Windows Network
Windows uses a network file sharing protocol called SMB (aka Samba). Ubuntu comes with Samba to communicate with other Windows computer in the same network. This means if you have other computers running Windows in your home network, and you set up these Windows computers to share files and folders over the home network, Ubuntu can access those files and folders. It appears you don't have any Windows computer in your home, or you have not set them up to share files. Hence you get the error when you click on Windows Network icon under Other Locations. Other locations means other computers in your home this context.

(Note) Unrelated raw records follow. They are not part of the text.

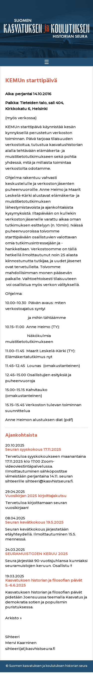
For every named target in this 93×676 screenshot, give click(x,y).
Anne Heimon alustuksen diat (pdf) (39, 419)
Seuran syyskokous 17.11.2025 (33, 449)
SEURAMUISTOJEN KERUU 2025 (36, 553)
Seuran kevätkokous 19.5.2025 (34, 522)
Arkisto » (13, 618)
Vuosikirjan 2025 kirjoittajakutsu (35, 495)
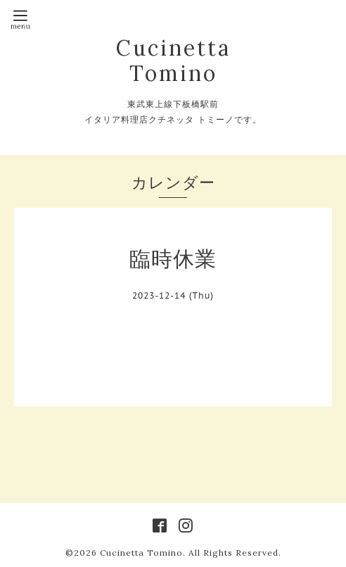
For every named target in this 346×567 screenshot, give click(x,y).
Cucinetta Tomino (173, 61)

Files in the "Other Drive"
Say you had two houses. You demolished one house and built a new one in it's place. Then you go to the 2nd house and find it has all the old furniture inside! Those are your furniture in the second house.
You had two drives, an SSD and a HDD. When you installed Ubuntu in the SSD, the installation process formatted the SSD. At that time the installation warned you that it will delete everything in the SSD. Since the HDD is a different physical drive Ubuntu installation did not touch it.

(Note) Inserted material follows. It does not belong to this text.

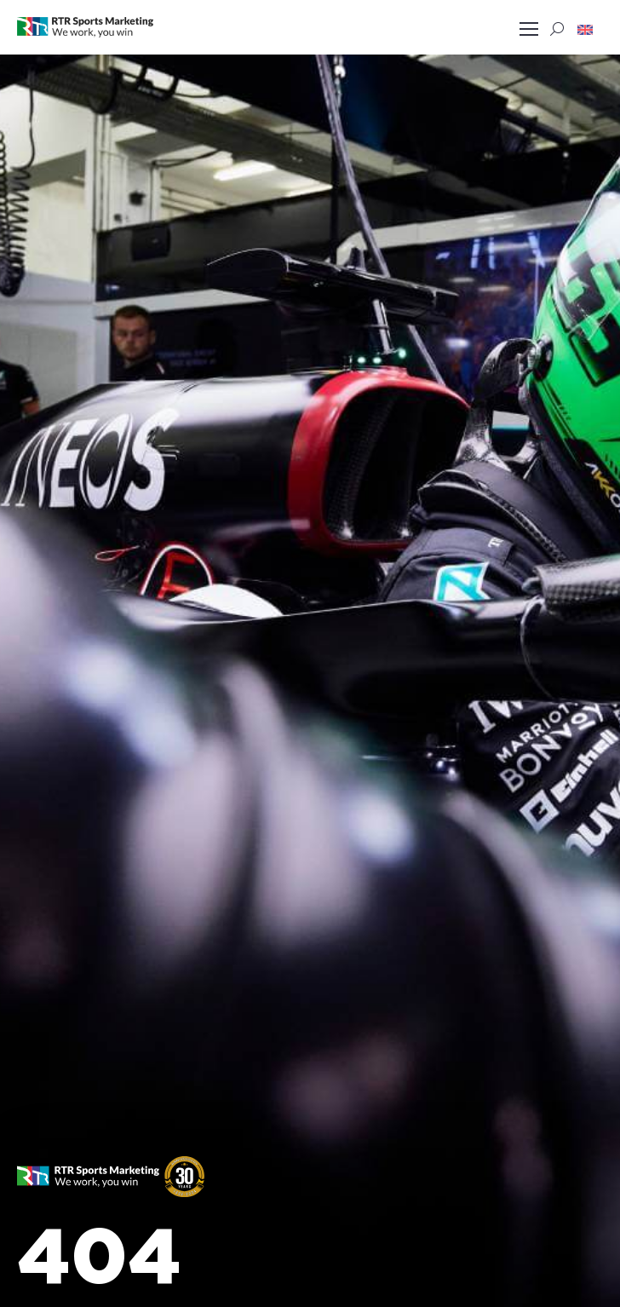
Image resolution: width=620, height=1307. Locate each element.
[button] (585, 29)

Note. Windows confuse you with C: drive and D: drive, where these are actually partitions. The D: drive can be a partition within the SSD or a partition within the HDD. If D: drive was in the SSD it would have been erased during the installation. If the D: drive is in the HDD it won't be erased, as it seems to be in your case.
Therefore, when you look inside the HDD and find some furniture, I mean files.
The NTFS partition is Read Only
This is because by default Windows uses Fast Startup, which does not properly shut down the computer (and the drives) when you shut down your computer. I assume you did not disable this feature in Windows before you shutdown Windows for the last time (before you installed Ubuntu).
Ubuntu sees the partition in your HDD as "dirty" and opens it in Read Only mode. Usually we recommend you fix problems created by Windows by booting Windows. In this case that is not an option. However, you are not the first (or the last) person to be in this position. This site has many questions and answers on this topic. These two may help:
Fix corrupt NTFS partition without Windows
How to correctly fix a "dirty" NTFS partition without using chkdsk
Alternate solution: Reformat and Reuse
First copy any files and folder you want to save from the HDD, in an external drive.
Then format the partition in the HDD (it looks like a single partition in the HDD) using the ext4
format, the native partition type used by Ubuntu. Since you don't have Windows in this computer, I recommend you do not use the NFTS format. This is because, if and when an NTFS formatted partition gets corrupt, you may need to boot Windows to fix it.
See this answer for more on using the second HDD:
How to enable full permissions on internal secondary HDD?